### EXTRACT TO READ
Thursday, September 29, 2016

Inch One Hundred Thirty-Eight: Golden Moment

It has been a long week already and is not even over yet. There was a family medical emergency earlier this week that is resolved for now. I have had an atypically strong reaction to this week's chemo despite it being the very same chemo I have had for weeks now, so I have been dealing with fevers and cold chills and other miscellaneous reactions (but no nausea) since Tuesday. Earlier today I spoke at a Magistrate's conference in the late morning, leaving from and returning to Court, resulting in a late lunch. And today was a longer day than usual because we just started a new Victims Awareness group, which means working with the kids until 5:30 and then staying on to debrief until almost 6:00.

To say that I was done in by the time I got back up to my office after debriefing would be an understatement. I was way past done in. Done in was in the rearview mirror.

Before shutting down my office computer for the night, I checked email. Court email was routine. But in my personal email was a gift, pure and simple:

Hey Mom,
Just writing you to say we love you. We are as busy as ever as working lots and hanging out with Ramona and having a good time.

My son Benjamin could not have timed his email any better if he tried. It was just what I needed, a little shot of love that was totally unexpected, a little pick-me-up at the end of a long, hard day, a little moment shot through with gold.


Friday, September 23, 2016

Inch One-Hundred Thirty-Seven: Burning Down The House

Today's post is short, and comes from my job.

Several weeks ago, my fabulous coworker Cecelia and I started a new writing program at Juvenile Court. We work with a small group of juveniles (there are four of them in this this first round), giving them themed prompts and encouraging them to write. In any class, there are three to five prompts taped to the wall, and the juveniles may pick and choose as suits them. We then share the writing, discussing issues that come out in the course of the writing.

Did I say we encourage them to write? Encouragement has not been a problem. Sometimes, the issue is getting them to stop writing and share within the 90 minutes we have.

### DATA SHOWN
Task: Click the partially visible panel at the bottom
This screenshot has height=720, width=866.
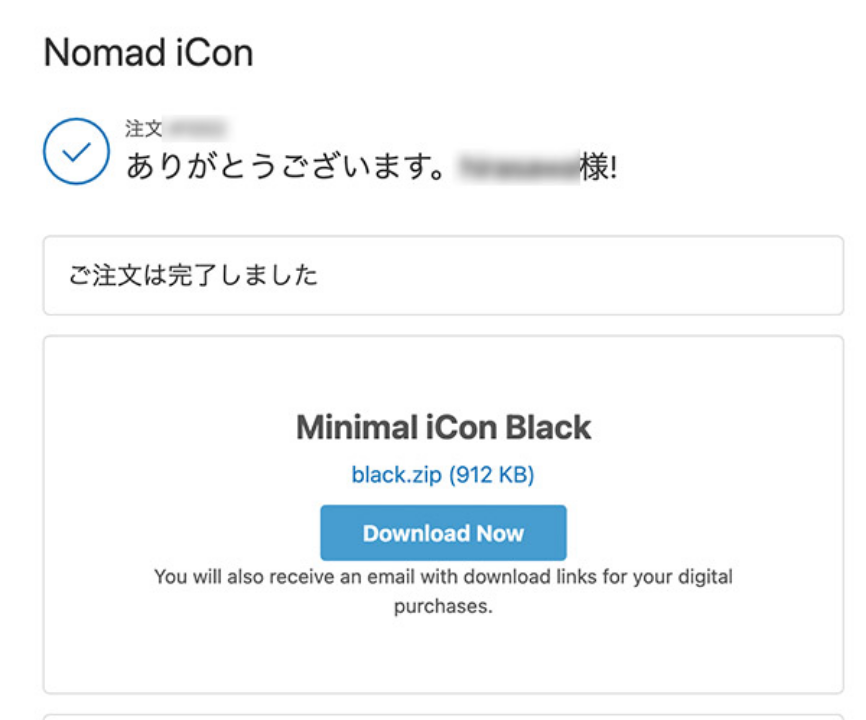Action: 443,714
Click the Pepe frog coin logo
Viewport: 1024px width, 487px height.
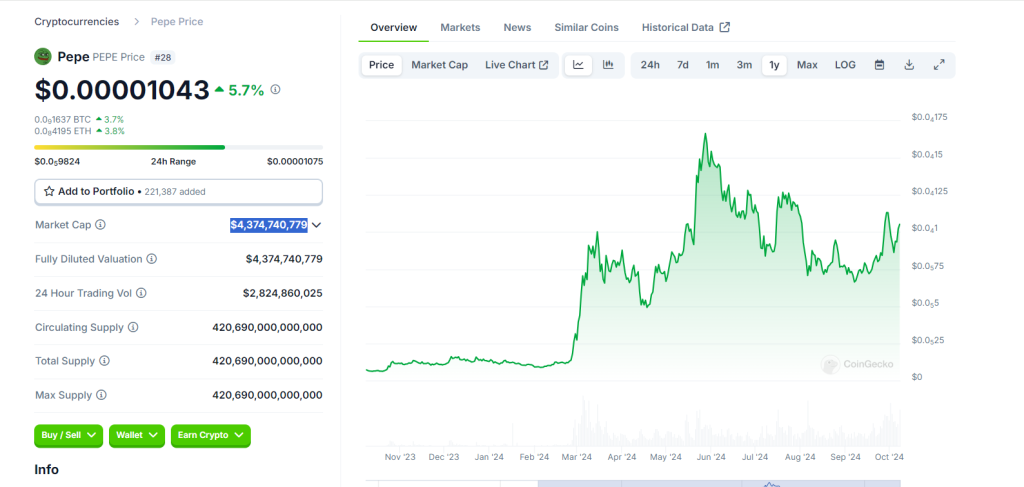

### DIRECTIONS
1. In the blog entries, how many juveniles are in the first round of the new writing program?
2. Pick up the blog entries about the Juvenile Court writing program right after their last sentence and write the next part.
The rows have nothing to do with what follows.

### RESPONSES FOR EACH TASK
1. Four.

2.
One of the unexpected consequences of facilitating the writing group is that I am writing more. For one thing, the kids expect us to write alongside them and demand that we too share our work. For another, it is impossible to be in a small room with everyone bent over their notebooks, pens and pencils scratching away, and not be moved to put down something. Not every piece I produce is a winner, but occasionally I sit back and think "not bad."

This week's class was about control. One of the prompts was "He was like a forest fire, burning down the excess beauty in the name of control." This is what I wrote in response:

Burning Down The House

Sometimes you just burn it all to the ground.

Sacrifice the curtains and the towels
and the china
and the painting over the couch.

Sit back and watch the show
The sirens coming closer
The flames shooting through the roof
The garden trampled by the firefighters.

Flick the soot off your jeans
and walk away.
Nothing to hold you now.

In the remaining weeks, we will be tackling such topics as goals and overcoming barriers. One of the prompts I hope to use is this one attributed to Mizuta Masahide: Since my house burned down I now own a better view of the rising moon. Seems like an appropriate one for me to write about it light of my piece this week.

I love my job. I love this part of my job even more. And I love that I get to go on writing with Cecelia and an amazing group of young people.

Friday, September 16, 2016

Inch One Hundred Thirty-Six: Of Words and Writing

I am soaked in words today.

I am so soaked in words that I walked around this morning murmuring the opening lines of Eve, by Ralph Hodgson:
EVE, with her basket, was
Deep in the bells and grass,
Wading in bells and grass
Up to her knees...
Back in July, I wrote about Poetry Night. Although August was pretty much a wash for me because of travel and other obligations, here it is September and we are still at it. In deference to schedules (Michele being a teacher and school being back in session), we are going to a 2nd and 4th Wednesday schedule for the school year.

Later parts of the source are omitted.